I find it most amazing that the things Scripture tells us are "normative" are often least-likely to be diligently practiced by the WoF (and others), who take the non-normative events in Scripture and make them rules.

No one who came to Jesus for healing ever went away unfulfilled because he didn't "have enough faith." But today's WoF people are covered in counterfeits and outright failures. In Nazareth, Jesus did hardly and miracles (and he marveled because of their lack of faith) not because he wasn't able to help them, but because they refused to come to him.

The disciples couldn't heal the demon-possessed son because THEY lacked faith in Christ and in the power they had been given (faithless, prayerless, powerless). The man had done all he could, bringing the boy to the "church" and he was almost ready to give up when Jesus came.

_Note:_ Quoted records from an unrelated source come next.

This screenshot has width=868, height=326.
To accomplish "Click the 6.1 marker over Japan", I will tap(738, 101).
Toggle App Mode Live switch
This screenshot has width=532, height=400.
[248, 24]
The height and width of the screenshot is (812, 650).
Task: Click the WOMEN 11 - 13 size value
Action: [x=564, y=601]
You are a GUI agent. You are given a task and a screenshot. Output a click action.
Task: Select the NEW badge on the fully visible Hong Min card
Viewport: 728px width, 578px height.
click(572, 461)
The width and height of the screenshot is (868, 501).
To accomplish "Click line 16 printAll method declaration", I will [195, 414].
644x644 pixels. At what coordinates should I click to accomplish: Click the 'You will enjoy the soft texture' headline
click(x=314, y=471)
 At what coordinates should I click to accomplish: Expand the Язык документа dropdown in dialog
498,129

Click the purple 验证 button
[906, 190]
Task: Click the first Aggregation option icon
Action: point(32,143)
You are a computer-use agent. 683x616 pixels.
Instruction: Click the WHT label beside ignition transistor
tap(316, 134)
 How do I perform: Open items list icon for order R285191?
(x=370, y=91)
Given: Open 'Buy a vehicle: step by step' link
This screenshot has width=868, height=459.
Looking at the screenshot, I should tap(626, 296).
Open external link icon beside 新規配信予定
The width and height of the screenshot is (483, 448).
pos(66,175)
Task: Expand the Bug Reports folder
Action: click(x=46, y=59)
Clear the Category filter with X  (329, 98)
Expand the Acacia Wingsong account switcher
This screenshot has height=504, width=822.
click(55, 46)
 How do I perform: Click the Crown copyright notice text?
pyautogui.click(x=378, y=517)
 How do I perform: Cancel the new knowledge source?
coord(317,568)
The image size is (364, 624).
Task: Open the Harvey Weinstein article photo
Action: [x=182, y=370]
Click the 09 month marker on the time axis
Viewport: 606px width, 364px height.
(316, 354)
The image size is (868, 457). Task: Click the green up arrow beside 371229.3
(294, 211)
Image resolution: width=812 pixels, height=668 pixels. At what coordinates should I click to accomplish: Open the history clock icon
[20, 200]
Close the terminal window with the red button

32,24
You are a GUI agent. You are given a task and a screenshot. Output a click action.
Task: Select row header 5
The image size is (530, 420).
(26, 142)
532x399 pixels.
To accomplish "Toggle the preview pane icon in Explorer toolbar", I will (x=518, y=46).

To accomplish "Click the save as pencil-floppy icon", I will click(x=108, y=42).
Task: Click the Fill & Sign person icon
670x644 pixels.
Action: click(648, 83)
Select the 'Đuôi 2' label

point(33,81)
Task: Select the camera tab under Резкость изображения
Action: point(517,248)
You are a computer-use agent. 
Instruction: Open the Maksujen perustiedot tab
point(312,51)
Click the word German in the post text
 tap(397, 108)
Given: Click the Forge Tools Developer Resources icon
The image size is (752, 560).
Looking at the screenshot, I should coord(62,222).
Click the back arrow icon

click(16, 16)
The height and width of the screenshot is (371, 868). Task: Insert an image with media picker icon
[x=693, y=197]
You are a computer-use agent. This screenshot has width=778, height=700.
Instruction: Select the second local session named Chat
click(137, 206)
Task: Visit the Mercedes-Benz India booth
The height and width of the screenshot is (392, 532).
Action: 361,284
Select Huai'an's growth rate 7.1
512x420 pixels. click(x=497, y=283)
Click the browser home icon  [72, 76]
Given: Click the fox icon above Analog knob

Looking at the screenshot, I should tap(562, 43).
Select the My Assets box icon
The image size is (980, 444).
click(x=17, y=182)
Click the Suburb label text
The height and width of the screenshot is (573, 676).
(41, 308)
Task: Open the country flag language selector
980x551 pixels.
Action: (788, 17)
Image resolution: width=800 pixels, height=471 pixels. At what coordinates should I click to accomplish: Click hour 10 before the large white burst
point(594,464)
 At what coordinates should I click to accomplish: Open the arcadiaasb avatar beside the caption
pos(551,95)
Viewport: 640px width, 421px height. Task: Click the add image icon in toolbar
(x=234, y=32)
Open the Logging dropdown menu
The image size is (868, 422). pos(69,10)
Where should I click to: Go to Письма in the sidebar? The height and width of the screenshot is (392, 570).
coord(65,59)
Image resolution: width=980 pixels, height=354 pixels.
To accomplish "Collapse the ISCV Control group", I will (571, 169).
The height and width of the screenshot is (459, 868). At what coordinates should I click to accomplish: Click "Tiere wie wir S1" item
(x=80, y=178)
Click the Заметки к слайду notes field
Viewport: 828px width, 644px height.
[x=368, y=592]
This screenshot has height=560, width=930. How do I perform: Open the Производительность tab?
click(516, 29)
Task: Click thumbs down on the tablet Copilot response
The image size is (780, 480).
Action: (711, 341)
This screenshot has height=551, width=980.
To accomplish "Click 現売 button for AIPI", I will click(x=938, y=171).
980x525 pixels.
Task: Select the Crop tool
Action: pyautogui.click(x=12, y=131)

He cried out then, "Lord I believe, help my unbelief!" and Jesus was as helpful as ever he was, even to the least display of faith in him.

Jesus healed people who ultimately went to hell for not having saving faith in him. He healed people who were brought to him because of the faith of others. No one's faith was ever too small for him. The signs were about turning as many as could be turned by such means to faith in him. The signs were for confirmation of his identity as the Savior from sin, not the savior from my (minor) discontents.

These WoF folks are missing the point. They are also elevating their own faith to the status of magical leverage. They are reading the healing/miracle passages in the same way as the people who were fed by Jesus (with the loaves and fishes) interpreted the miracle. Jesus rejected those king-makers, as thoroughly as their confusion deserved. He *drove them away* with his doctrine (read Jn.6). He destroyed what little "faith" they had in him--deliberately.


----------



## rookie (Jul 8, 2011)

And weird enough, but Benny Hinn wears glasses, apparently his eye sight is not a product of his faith, or lack thereof.


----------



## Joseph Scibbe (Jul 8, 2011)

They have to show that faith healing is a normative practice and not just a descriptive practice.


----------



## moselle (Jul 10, 2011)

Thanks, All. I'm going to have to do some research on "normative" and "non-normative" - new words to me, and I'm wondering how the Bible expresses these ideas!

I remember the first time I was taught about that passage where the folks were swarming to see Jesus and the signs and wonders. Such a convicting and yet beautiful promise that those who seek HIM, will surely find Him - because God has promised to draw them to Himself.


----------